A sociedade civil precisa de vontades públicas e privadas e carece não só de envolvimento, mas também de comprometimento e de ação – não esperar que tudo tenha um ponto de partida alheio às ditas vontades. Precisa do conhecimento médico, psicológico, social e do correlato com a vida real. O tecido empresarial está a acolher, passo a passo, o tema da saúde com o propósito de trazer boas práticas neste âmbito, tendo como objetivo a valorização dos aspetos relacionados com o bem-estar emocional dos seus colaboradores e clientes, não só para que a produtividade seja mais competitiva, mas também para que as suas pessoas se sintam realizadas, reconhecidas, valorizadas, comprometidas e, porque não, felizes.

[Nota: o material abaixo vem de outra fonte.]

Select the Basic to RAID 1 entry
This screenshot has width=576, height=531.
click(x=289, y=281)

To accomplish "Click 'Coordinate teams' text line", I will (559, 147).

As pessoas otimistas e felizes são mais resilientes e têm menos risco de desenvolver doenças psicológicas. No entanto, é importante que fique claro que os sorrisos não são por si só curativos e que estar feliz não é um tratamento. Devemos questionar-nos sobre toda a literatura em abundância que se cristalizou nas redes sociais relativamente à autoajuda e ao pensamento positivo. Simplesmente porque quase nada na vida depende unicamente de nós. Não devemos aceitar uma certa autocracia da felicidade. Cada estado emocional tem a sua função e, por vezes, perante circunstâncias complexas, sentir medo, ansiedade e tristeza é absolutamente adequado. Porque os problemas não se resolvem, neste campo, de modo rápido e ligeiro. Ainda assim, é fator protetor do bem-estar psicológico rodearmo-nos de ajuda especializada e pedir ajuda quando necessário. Ter e manter por perto pessoas esperançosas, crentes, alegres e, sobretudo, não tóxicas. Sermos gratos, apesar das contrariedades. A vida pode e deve ser vivida em plenitude. Nada é eterno. Se as coisas boas passam, também as menos boas têm o mesmo destino.

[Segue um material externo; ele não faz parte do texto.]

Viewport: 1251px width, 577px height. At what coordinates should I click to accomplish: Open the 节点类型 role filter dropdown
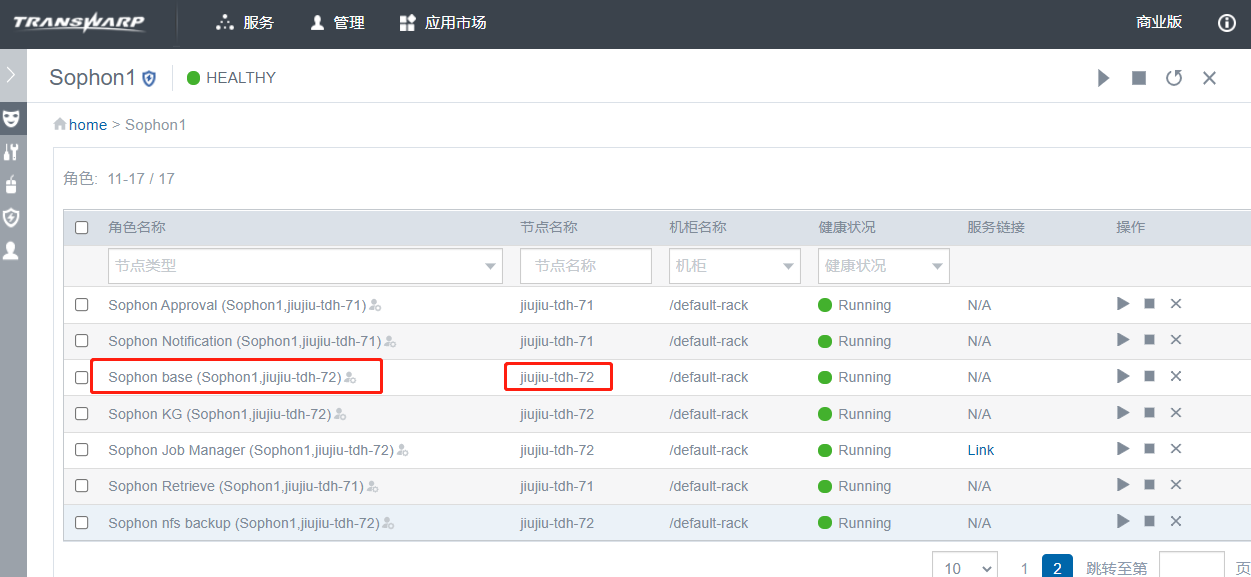[305, 266]
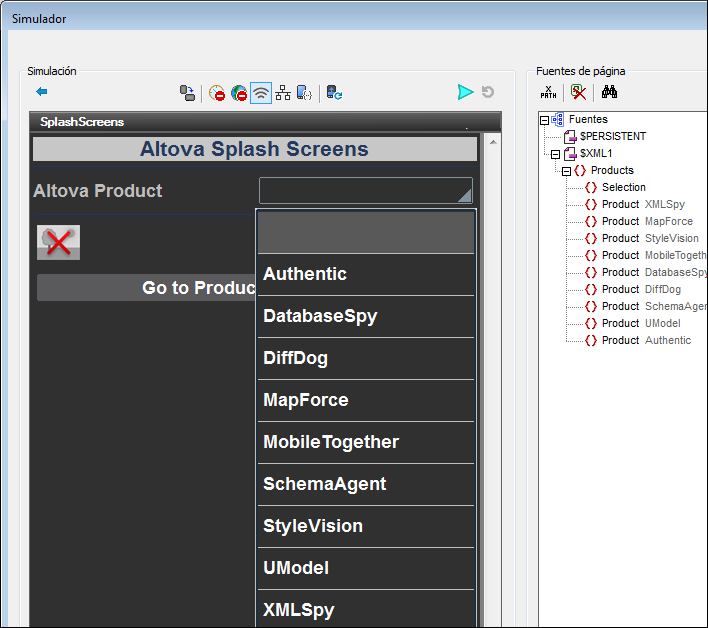708x628 pixels.
Task: Click the broken image red X thumbnail
Action: click(58, 242)

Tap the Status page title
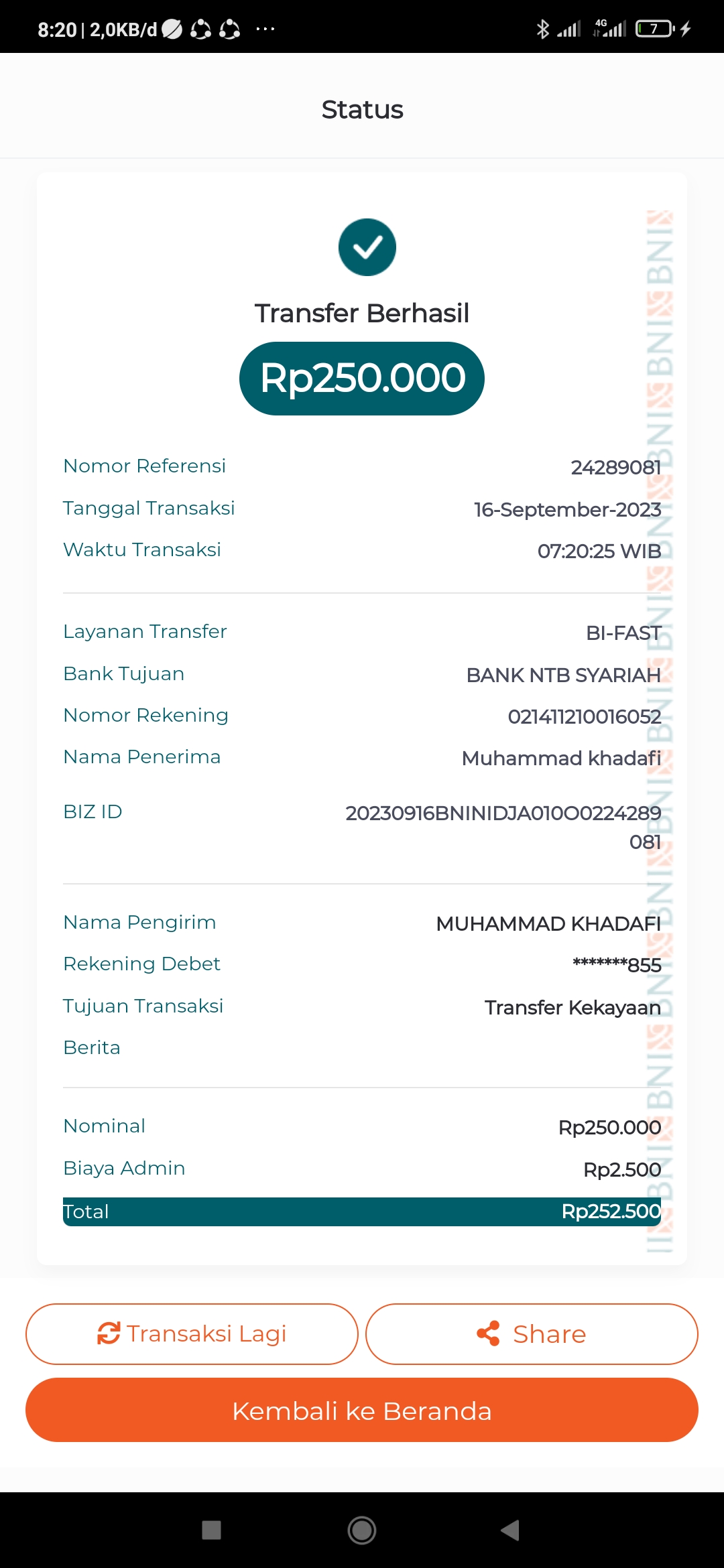[x=362, y=109]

A integração da saúde como um todo deverá propiciar à estrutura que promove conhecimentos e ações, a construção de realidades vividas com os olhos postos no bem-estar, na empatia, na compaixão, que resultará, consequentemente, em mais eficácia no desempenho profissional – contribuindo de forma mais próspera para que as empresas sejam locais saudáveis e profícuos em concretizações de sucesso, para que se mantenham ativas, vivas, e para que assim consigamos contornar este momento de grandes complexidades e darmos contributos válidos para a economia e vitalidade de um país.

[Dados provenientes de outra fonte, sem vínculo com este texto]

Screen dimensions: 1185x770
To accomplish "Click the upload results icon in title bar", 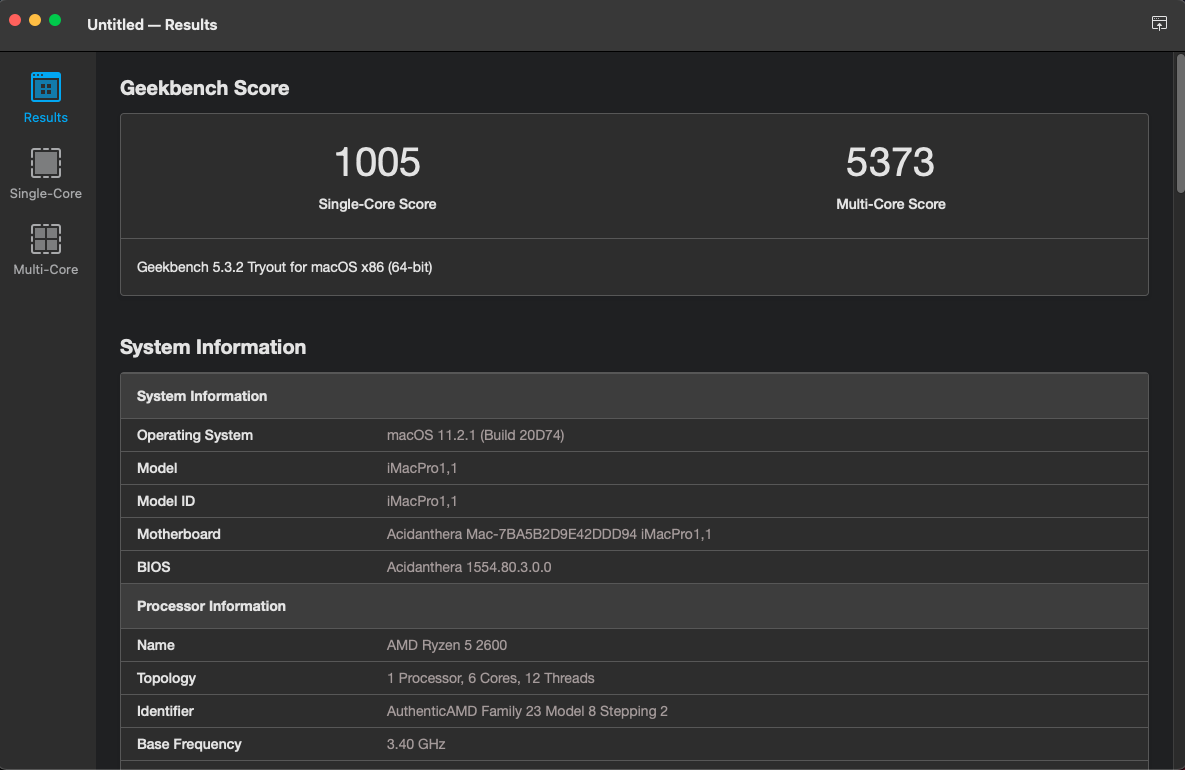I will point(1159,24).
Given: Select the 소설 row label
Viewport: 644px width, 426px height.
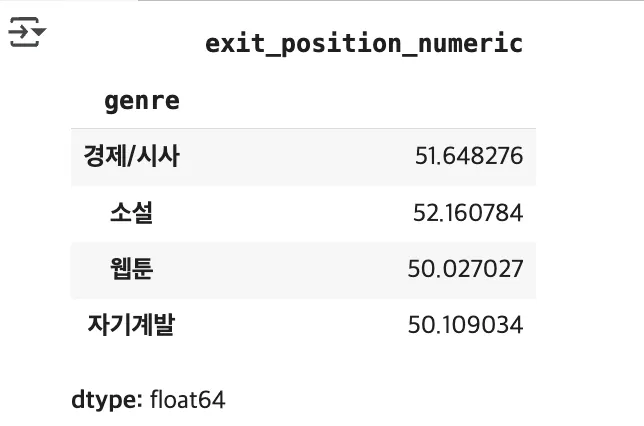Looking at the screenshot, I should tap(131, 212).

Não podemos esquecer que as questões da saúde mental são maioritariamente invisíveis e silenciosas. Não são feridas ou fraturas expostas. Mas existem. O que não se vê é mais difícil de ser mensurado e validado, é certo, por isso compete-nos a máxima atenção aos sinais verbais e corporais. Neste momento pandémico em que o presente já o é e o futuro se avizinha repleto de situações extremadas como a pobreza e o desemprego, é necessário e urgente o foco na saúde, que precisa de ser criterioso, realista, corajoso e claro. Carece de visão, missão e orientação política congruente, alinhada com o SNS, que deve validar com genuinidade, autenticidade e verdade as necessidades das pessoas, delineando planos estratégicos de prevenção – que passem do papel à ação efetiva e concertada – através de uma abordagem à saúde pública, cujo objetivo seja encontrar soluções para a desigualdade e a pobreza, empoderando e capacitando as pessoas para a aquisição de competências sociais como a resiliência e promoção de vínculos, influindo na conexão de relações saudáveis e evitando o recurso massivo, quando desnecessário, aos medicamentos – como é do conhecimento público, Portugal é um dos países da OCDE com maior consumo de ansiolíticos, hipnóticos e sedativos.
É imperativo que, num mundo acometido por questões para as quais ainda não temos uma resposta 100% eficaz, se pare para refletir, analisar e, sobretudo, agir no que às questões da saúde mental em Portugal dizem respeito.
Depois desta amálgama de fatores e variáveis assimétricas e desprovidas de ilusões, talvez consigamos perceber: quando as coisas andam bem nas cabeças, mais facilmente poderão andar bem em todo o lado.